CALGARY, Alberta, Nov 20 (Reuters) - TransCanada Corp’s plans for a C$12 billion ($10.6 billion) pipeline to ship Alberta oil to Canada’s East Coast face new obstacles with the province of Quebec imposing conditions before allowing the project to proceed through its territory, according to media reports on Thursday.
Quebec’s demands for the project, which TransCanada calls Energy East, come just days after a failed vote in the U.S. Senate aimed at forcing presidential approval of TransCanada’s controversial Keystone XL pipeline, which would move crude from the Alberta oil sands to the U.S. Gulf Coast.

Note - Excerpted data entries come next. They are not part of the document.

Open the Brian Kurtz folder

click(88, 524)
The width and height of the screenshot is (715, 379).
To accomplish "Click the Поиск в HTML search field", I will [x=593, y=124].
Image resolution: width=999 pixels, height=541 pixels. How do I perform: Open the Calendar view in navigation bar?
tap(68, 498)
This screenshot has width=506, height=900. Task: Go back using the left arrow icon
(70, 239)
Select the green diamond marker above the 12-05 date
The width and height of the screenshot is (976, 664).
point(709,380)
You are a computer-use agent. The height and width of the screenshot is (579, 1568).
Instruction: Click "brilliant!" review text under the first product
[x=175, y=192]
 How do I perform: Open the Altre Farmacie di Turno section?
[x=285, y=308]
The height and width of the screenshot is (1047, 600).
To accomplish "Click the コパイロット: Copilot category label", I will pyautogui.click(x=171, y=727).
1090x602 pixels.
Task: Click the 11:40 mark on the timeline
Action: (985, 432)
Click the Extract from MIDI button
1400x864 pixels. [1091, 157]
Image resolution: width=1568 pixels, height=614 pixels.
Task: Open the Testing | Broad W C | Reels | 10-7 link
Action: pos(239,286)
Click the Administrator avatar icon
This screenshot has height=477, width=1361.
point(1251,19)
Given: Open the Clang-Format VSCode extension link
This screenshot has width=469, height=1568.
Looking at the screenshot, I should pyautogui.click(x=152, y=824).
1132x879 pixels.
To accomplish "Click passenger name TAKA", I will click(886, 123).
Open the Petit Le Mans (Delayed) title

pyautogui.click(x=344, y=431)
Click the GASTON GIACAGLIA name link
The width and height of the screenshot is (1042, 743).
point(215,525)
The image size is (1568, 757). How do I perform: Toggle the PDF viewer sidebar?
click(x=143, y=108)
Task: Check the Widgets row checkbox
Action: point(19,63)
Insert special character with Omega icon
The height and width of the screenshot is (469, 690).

The Canadian Broadcasting Corporation said that Quebec Environment Minister David Heurtel, in a letter to the company, has set out seven conditions that Energy East must meet. They include an environmental assessment that examines its impact on greenhouse gas emissions as well as an outline of the pipeline’s economic benefits for the province.
Energy East would take 1.1 million barrels per day of crude oil to refineries in Quebec and New Brunswick as well as to ports in both provinces for export. About 700 kilometers (434 miles) of the line’s 4,600-kilometer route would run through Quebec.
Quebec’s demands are similar to five conditions set out by the province of British Columbia for approving Enbridge Inc’s Northern Gateway pipeline from Alberta to an export port on British Columbia’s North Pacific Coast. But unlike British Columbia, Quebec is not demanding a share of pipeline revenue.
Tim Duboyce, a spokesman for TransCanada, confirmed it had received a letter outlining Quebec’s demands but declined further comment.
TransCanada shares were up 0.3 percent at C$57.66 at midmorning on the Toronto Stock Exchange.